THE TASK:
Every entry, exactly as given, must be retyped.
⟨
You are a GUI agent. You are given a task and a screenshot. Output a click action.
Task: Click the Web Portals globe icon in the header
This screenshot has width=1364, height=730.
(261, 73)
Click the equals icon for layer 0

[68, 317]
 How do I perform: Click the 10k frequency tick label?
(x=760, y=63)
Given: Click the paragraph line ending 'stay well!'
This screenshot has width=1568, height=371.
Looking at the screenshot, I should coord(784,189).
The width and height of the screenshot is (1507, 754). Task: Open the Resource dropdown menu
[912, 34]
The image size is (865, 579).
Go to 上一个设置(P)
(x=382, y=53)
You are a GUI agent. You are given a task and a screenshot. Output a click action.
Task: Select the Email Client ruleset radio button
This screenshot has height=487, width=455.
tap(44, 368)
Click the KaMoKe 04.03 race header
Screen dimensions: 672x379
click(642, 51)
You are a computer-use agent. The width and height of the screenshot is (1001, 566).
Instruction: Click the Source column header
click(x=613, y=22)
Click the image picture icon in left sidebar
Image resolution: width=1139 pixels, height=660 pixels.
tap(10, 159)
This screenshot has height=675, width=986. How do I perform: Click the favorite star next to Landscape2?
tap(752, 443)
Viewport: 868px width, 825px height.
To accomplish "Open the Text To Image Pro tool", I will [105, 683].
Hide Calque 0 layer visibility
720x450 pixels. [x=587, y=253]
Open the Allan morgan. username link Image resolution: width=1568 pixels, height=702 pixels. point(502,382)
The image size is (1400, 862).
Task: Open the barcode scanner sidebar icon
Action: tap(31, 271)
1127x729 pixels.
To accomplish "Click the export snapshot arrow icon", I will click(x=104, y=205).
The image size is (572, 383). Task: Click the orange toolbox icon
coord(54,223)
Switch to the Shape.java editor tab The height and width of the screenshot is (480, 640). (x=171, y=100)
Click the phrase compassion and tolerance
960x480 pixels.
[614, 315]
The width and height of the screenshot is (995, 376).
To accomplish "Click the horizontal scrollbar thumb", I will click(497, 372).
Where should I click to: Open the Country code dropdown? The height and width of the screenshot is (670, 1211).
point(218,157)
⟩
RESPONSE TO THE TASK:
You are a GUI agent. You are given a task and a screenshot. Output a click action.
Task: Click the Web Portals globe icon in the header
This screenshot has width=1364, height=730.
(261, 73)
Click the equals icon for layer 0

[68, 317]
 How do I perform: Click the 10k frequency tick label?
(x=760, y=63)
Given: Click the paragraph line ending 'stay well!'
This screenshot has width=1568, height=371.
Looking at the screenshot, I should coord(784,189).
The width and height of the screenshot is (1507, 754). Task: Open the Resource dropdown menu
[912, 34]
The image size is (865, 579).
Go to 上一个设置(P)
(x=382, y=53)
You are a GUI agent. You are given a task and a screenshot. Output a click action.
Task: Select the Email Client ruleset radio button
This screenshot has height=487, width=455.
tap(44, 368)
Click the KaMoKe 04.03 race header
Screen dimensions: 672x379
click(642, 51)
You are a computer-use agent. The width and height of the screenshot is (1001, 566).
Instruction: Click the Source column header
click(x=613, y=22)
Click the image picture icon in left sidebar
Image resolution: width=1139 pixels, height=660 pixels.
tap(10, 159)
This screenshot has height=675, width=986. How do I perform: Click the favorite star next to Landscape2?
tap(752, 443)
Viewport: 868px width, 825px height.
To accomplish "Open the Text To Image Pro tool", I will [105, 683].
Hide Calque 0 layer visibility
720x450 pixels. [x=587, y=253]
Open the Allan morgan. username link Image resolution: width=1568 pixels, height=702 pixels. point(502,382)
The image size is (1400, 862).
Task: Open the barcode scanner sidebar icon
Action: tap(31, 271)
1127x729 pixels.
To accomplish "Click the export snapshot arrow icon", I will click(x=104, y=205).
The image size is (572, 383). Task: Click the orange toolbox icon
coord(54,223)
Switch to the Shape.java editor tab The height and width of the screenshot is (480, 640). (x=171, y=100)
Click the phrase compassion and tolerance
960x480 pixels.
[614, 315]
The width and height of the screenshot is (995, 376).
To accomplish "Click the horizontal scrollbar thumb", I will click(497, 372).
Where should I click to: Open the Country code dropdown? The height and width of the screenshot is (670, 1211).
point(218,157)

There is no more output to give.